Photographing Wildlife in Low Light

Critters are most active in the early morning or late evening.  It's as if they have no respect for photographers who want to photograph them.  Seriously, the nerve of these animals....  Anyway, in order to photograph them when they are active you have to shoot in some pretty low light situations.  Here you will find some suggestions on how to make the best of what nature provides you.

Aperture.  The Aperture is the opening in the lens and you want as large as you can get as to let in as much light as possible (smaller f-number).  You will want to be as wide open as is reasonably sharp for the lens you have.  No all lenses are sharp at the widest aperture so you will need to do some homework to find out what's best for your lens.
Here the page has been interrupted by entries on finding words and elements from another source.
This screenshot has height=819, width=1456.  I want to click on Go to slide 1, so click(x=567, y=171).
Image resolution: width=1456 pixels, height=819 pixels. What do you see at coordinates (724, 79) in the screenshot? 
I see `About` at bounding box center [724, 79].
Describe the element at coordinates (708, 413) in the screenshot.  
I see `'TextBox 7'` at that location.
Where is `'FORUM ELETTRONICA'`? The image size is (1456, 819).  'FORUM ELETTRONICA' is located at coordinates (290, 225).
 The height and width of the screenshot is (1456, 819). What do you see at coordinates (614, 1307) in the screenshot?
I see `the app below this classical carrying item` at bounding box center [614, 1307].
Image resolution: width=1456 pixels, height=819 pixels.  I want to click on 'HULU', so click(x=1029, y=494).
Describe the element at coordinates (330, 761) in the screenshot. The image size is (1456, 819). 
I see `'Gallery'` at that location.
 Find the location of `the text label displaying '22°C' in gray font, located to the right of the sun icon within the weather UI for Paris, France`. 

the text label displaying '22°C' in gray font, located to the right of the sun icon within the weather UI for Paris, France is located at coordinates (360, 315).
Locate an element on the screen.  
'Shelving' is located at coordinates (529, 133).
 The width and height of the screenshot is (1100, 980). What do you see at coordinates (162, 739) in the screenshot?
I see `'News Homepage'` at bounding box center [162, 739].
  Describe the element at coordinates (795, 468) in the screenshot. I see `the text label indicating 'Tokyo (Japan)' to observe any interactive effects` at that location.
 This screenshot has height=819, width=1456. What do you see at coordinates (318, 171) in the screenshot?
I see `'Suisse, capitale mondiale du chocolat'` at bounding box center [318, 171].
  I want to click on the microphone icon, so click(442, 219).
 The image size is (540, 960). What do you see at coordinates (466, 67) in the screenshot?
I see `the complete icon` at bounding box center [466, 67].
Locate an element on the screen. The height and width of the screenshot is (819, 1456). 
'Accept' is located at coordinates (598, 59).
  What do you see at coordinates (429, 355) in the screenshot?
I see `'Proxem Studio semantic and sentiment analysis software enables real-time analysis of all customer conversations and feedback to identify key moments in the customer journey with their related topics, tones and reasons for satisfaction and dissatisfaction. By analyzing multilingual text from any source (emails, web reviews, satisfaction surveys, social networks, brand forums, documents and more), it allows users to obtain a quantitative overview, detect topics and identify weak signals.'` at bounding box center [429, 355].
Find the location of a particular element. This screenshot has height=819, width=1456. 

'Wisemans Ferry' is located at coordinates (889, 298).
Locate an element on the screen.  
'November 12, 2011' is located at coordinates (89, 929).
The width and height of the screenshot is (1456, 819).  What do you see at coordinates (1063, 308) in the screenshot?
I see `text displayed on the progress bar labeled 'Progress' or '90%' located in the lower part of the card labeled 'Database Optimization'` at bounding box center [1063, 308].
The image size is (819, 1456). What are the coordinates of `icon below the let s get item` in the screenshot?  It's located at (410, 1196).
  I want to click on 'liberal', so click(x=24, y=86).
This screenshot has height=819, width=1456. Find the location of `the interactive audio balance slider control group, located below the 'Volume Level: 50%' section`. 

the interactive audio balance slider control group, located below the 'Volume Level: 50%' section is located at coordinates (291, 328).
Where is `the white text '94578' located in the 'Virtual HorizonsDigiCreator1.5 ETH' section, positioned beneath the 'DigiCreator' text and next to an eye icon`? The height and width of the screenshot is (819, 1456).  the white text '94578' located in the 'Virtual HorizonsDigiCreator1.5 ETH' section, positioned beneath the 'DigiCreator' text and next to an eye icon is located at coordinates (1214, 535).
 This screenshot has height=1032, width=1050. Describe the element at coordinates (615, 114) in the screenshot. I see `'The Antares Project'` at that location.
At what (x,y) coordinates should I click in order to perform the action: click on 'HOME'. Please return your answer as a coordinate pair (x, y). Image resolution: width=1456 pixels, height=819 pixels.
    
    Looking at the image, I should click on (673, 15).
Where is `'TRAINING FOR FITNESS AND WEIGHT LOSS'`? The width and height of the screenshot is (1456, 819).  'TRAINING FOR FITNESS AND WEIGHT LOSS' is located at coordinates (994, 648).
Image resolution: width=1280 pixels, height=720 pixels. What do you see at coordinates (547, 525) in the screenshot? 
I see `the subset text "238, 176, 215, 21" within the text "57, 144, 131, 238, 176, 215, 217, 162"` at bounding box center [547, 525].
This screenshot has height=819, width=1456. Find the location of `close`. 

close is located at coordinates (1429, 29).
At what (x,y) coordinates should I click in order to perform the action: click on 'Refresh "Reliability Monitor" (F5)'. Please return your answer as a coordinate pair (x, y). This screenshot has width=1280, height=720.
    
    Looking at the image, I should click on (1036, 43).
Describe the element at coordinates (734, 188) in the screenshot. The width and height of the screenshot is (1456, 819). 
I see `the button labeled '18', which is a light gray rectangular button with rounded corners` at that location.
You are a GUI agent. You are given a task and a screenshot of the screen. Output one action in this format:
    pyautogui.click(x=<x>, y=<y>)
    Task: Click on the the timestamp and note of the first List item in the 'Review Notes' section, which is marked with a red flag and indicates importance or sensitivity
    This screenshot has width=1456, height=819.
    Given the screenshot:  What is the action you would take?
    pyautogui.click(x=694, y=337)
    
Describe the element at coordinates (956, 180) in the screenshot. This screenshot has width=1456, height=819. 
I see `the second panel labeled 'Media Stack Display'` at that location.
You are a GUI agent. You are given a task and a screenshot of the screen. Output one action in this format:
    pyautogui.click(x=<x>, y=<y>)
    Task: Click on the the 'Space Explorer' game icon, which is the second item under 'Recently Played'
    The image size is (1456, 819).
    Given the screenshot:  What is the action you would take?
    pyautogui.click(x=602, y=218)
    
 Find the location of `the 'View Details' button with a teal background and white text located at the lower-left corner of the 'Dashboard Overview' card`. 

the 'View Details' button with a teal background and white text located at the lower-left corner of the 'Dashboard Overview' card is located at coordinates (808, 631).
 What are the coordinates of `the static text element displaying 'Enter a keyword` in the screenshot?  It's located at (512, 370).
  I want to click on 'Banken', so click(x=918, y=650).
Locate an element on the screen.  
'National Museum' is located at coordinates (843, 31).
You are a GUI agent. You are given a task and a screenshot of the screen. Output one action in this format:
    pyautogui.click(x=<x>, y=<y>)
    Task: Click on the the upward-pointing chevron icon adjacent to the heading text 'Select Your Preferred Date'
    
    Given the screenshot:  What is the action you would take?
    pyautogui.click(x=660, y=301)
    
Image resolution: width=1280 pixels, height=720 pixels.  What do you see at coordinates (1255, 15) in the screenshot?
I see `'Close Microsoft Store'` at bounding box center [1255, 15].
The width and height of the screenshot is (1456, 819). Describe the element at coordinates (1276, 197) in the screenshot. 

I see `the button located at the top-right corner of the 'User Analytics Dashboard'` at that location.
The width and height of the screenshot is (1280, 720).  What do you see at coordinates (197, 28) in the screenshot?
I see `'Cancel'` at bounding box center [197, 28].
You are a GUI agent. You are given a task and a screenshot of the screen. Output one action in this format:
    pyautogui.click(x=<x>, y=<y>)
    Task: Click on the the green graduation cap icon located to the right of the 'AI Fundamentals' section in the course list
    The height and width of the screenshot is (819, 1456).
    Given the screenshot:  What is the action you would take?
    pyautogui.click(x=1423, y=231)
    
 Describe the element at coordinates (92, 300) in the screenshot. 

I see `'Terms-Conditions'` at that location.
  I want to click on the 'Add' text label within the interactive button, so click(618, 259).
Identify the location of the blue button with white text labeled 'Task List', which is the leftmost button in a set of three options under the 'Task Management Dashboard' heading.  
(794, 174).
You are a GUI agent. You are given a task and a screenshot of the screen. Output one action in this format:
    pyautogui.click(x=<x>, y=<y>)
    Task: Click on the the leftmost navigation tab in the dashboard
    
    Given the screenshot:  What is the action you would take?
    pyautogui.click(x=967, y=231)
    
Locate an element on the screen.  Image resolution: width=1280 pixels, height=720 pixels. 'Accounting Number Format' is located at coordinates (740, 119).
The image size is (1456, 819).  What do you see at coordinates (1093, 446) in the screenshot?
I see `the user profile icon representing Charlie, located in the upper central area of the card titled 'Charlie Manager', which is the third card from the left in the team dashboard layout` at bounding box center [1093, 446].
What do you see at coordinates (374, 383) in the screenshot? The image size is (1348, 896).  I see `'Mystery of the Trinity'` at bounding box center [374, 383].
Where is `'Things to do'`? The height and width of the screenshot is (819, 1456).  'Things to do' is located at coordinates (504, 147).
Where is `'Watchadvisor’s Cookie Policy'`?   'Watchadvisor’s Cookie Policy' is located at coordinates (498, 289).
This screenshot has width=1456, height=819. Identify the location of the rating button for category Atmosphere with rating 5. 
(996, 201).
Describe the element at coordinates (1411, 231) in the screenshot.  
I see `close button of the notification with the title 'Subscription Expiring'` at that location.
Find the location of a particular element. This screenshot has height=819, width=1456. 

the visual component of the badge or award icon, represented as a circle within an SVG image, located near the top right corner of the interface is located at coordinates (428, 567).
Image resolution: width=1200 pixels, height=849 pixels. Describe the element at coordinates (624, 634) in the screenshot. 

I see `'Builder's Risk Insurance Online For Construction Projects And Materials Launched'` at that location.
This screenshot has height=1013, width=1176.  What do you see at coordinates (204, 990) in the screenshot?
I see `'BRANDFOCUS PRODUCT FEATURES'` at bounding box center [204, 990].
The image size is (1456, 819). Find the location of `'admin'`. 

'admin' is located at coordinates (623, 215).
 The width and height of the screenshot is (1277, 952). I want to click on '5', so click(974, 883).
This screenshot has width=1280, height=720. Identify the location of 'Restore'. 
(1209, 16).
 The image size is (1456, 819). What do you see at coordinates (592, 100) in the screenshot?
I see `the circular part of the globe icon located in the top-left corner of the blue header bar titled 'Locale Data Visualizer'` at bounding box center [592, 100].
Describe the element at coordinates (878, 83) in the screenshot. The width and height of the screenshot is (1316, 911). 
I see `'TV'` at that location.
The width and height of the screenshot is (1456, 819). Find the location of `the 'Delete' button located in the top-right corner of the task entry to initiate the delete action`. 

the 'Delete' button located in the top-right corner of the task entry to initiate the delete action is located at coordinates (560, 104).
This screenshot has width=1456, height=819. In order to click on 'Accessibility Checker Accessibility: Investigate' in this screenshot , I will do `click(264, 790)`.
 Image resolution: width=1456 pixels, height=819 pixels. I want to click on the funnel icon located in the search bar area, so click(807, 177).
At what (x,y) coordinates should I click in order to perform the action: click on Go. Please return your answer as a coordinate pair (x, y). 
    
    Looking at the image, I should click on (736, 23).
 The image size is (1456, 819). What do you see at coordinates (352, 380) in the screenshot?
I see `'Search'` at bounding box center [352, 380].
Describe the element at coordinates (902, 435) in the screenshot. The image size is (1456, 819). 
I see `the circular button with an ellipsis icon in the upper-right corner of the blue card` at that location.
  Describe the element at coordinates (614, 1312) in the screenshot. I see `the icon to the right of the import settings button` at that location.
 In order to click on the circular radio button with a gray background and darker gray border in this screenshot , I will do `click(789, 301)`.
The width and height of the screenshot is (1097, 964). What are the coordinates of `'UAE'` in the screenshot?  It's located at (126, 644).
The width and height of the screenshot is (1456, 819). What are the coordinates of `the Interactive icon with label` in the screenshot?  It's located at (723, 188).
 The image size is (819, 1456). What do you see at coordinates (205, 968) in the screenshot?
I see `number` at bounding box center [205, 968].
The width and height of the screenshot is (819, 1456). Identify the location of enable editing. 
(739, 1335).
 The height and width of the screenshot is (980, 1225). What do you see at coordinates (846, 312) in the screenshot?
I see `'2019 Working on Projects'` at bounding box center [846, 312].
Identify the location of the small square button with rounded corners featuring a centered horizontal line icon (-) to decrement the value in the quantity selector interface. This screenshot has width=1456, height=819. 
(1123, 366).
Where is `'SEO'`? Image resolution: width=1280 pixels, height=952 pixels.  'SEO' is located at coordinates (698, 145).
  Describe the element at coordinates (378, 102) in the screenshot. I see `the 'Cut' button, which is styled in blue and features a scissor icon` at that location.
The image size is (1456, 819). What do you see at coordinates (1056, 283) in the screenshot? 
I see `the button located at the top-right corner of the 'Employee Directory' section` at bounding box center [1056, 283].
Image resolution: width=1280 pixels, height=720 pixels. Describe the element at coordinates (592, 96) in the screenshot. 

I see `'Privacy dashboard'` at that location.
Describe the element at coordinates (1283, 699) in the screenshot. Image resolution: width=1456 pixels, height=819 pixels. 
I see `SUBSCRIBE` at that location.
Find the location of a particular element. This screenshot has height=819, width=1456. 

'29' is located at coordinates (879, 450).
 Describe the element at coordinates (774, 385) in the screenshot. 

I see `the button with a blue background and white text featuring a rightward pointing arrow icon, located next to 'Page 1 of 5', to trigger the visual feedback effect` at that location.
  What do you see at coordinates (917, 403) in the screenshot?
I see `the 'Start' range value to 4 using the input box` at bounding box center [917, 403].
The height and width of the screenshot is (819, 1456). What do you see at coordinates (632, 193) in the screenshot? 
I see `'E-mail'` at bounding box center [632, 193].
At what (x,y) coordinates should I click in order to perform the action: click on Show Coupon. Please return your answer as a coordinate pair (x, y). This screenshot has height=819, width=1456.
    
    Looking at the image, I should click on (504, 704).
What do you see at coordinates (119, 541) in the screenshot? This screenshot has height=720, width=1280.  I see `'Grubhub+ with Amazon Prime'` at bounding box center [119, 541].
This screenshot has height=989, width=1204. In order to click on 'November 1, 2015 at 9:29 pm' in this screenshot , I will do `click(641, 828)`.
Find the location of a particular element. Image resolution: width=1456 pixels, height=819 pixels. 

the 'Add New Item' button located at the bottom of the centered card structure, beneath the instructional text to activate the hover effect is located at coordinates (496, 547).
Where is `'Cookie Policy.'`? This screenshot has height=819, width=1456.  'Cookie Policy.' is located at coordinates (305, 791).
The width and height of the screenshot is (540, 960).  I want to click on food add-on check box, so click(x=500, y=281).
Shutter Speed.  The shutter speed typically needs to be 1 over the focal length of the lens to get a good clear shot devoid of camera shake.  So if you have a 300mm lens you need a shutter speed of at least 1/300th of a second.  With many lenses now having Vibration Reduction you can go a bit slower.  In fact, if you are photographing animals in dim light you may have to be much slower.  This may be fine if you are on a tripod and the critter isn't moving fast. 

ISO.  ISO represents your camera's sensitivity to light.  The higher the ISO the better you can shoot in lower light.  There is a trade off as there always is in photography.  The trade off is noise.  As you increase the ISO you also increase the noise but this may be your only option in certain situations.  It's better to have some noise than to not get the shot at all.  Most modern cameras have good ISO performance.  

Lens Choice.  Typically you need a large and fast lens for wildlife photography.  You need to be able to get close to the animal without physically getting close, hence the large focal length lens.  Unless you enjoy challenging a grizzly for its territory and if you do then perhaps you should be reading a psychological disorder page rather than this one.  

You will also need a fast lens to let in as much light as possible.  So, what does a large fast lens equal?  A new mortgage on your house.  Most of us can't really afford a 400 f2.8 or a 600 f4 so we go for a variable aperture zoom lens such as the Nikon 80-400 f4.5-5.6.  These let in less light so we have to consider Shutter Speed and ISO to help make up the difference.

Burst Mode.  Burst Mode not only sounds cool but it will allow you to get sharper images.  What?  Yeah, you heard me...  Sharper images.  When you lay down on the burst mode you are firing off tons of shots.  There is a good chance one or more of those shots will be at the exact right time giving you a sharp image.  Plus, this increases your chance to get the subject doing something interesting.

Tripod.  Seriously...  You need a tripod.  Not a monopod and not hand held.  We are talking about you being out before the crack of dawn shooting a moving subject with a large focal length lens.  A good and stable tripod will help keep camera shake out of the equation.  This will allow you to lower your shutter speed giving you some additional light.  If the subject isn't dancing a jig you should be golden.

So, what advice do you have when photographing wildlife in low light?